> _RECORDS FOR THIS TASK_:

################

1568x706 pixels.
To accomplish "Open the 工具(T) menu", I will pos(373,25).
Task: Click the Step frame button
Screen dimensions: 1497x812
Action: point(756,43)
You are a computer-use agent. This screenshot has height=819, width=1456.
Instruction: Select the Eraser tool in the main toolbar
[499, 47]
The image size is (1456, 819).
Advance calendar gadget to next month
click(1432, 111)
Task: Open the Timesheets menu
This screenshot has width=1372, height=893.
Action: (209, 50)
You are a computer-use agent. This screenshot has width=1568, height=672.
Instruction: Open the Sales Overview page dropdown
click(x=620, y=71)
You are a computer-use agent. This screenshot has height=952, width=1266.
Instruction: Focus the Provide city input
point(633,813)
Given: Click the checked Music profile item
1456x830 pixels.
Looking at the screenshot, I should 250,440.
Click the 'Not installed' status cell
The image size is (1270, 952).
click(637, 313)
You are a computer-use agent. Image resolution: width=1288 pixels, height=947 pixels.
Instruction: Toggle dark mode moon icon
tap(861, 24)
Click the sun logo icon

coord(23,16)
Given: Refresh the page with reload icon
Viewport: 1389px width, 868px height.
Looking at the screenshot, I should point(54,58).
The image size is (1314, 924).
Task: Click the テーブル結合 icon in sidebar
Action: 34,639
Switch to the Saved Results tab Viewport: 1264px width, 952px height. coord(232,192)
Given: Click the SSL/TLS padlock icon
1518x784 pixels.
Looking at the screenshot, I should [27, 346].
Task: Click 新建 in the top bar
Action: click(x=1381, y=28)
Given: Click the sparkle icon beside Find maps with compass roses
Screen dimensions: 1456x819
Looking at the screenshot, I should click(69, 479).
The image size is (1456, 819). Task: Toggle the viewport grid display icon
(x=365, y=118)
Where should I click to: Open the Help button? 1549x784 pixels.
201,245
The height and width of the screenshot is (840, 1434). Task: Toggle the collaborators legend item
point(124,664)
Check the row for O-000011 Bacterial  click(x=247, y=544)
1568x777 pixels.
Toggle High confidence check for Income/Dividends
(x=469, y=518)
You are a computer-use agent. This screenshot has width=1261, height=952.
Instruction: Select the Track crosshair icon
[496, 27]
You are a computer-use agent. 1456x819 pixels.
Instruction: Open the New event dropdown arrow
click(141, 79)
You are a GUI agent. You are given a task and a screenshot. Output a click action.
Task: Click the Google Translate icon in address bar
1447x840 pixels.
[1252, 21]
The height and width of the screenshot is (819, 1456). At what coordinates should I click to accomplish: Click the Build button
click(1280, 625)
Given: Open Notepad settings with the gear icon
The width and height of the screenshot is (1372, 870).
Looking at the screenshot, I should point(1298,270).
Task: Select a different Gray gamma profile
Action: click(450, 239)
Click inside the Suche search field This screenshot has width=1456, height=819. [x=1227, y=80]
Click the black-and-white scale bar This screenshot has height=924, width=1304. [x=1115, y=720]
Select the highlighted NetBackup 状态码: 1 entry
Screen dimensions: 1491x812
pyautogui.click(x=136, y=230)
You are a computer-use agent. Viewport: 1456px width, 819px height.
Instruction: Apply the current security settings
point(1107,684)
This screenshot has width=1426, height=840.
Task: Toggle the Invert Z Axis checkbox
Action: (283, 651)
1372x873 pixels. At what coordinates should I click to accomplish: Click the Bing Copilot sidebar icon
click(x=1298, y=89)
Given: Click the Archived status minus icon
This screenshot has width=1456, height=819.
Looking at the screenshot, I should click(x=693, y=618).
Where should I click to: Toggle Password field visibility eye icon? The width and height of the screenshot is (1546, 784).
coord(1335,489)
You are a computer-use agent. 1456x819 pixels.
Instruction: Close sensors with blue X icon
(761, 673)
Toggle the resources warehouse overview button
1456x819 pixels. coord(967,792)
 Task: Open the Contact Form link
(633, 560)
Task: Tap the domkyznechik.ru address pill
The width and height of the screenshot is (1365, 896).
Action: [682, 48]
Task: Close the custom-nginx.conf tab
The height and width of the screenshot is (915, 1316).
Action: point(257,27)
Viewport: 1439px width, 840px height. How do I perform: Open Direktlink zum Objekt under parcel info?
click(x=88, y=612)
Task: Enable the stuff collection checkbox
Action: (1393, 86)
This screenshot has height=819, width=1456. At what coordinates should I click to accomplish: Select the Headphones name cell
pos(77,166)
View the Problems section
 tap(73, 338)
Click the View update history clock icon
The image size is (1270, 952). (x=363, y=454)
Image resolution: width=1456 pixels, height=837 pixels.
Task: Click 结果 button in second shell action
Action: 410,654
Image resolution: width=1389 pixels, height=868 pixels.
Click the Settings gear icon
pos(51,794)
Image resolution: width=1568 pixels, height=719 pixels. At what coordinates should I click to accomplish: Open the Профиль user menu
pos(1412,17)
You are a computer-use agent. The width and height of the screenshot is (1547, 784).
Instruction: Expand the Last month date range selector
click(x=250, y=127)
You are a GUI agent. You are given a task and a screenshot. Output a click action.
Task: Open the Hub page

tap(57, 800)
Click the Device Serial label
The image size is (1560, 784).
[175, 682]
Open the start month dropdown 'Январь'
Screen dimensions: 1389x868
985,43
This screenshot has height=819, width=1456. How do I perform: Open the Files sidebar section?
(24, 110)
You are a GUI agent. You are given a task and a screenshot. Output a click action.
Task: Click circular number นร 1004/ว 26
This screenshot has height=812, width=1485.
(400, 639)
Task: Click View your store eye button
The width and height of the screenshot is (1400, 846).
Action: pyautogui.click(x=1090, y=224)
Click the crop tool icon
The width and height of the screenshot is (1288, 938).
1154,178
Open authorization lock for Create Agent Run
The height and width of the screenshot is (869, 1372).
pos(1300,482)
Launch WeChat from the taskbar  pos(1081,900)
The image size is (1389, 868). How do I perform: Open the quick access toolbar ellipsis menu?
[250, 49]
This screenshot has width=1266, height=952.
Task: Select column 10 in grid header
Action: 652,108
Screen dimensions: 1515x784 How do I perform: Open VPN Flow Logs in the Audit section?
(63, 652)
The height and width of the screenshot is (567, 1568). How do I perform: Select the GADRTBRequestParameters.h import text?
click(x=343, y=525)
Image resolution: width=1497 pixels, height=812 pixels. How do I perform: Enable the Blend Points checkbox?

################

> _PROBLEM_:
In the entries above, count each line with "address"; reply with the total only.

> _TASK RESULT_:
2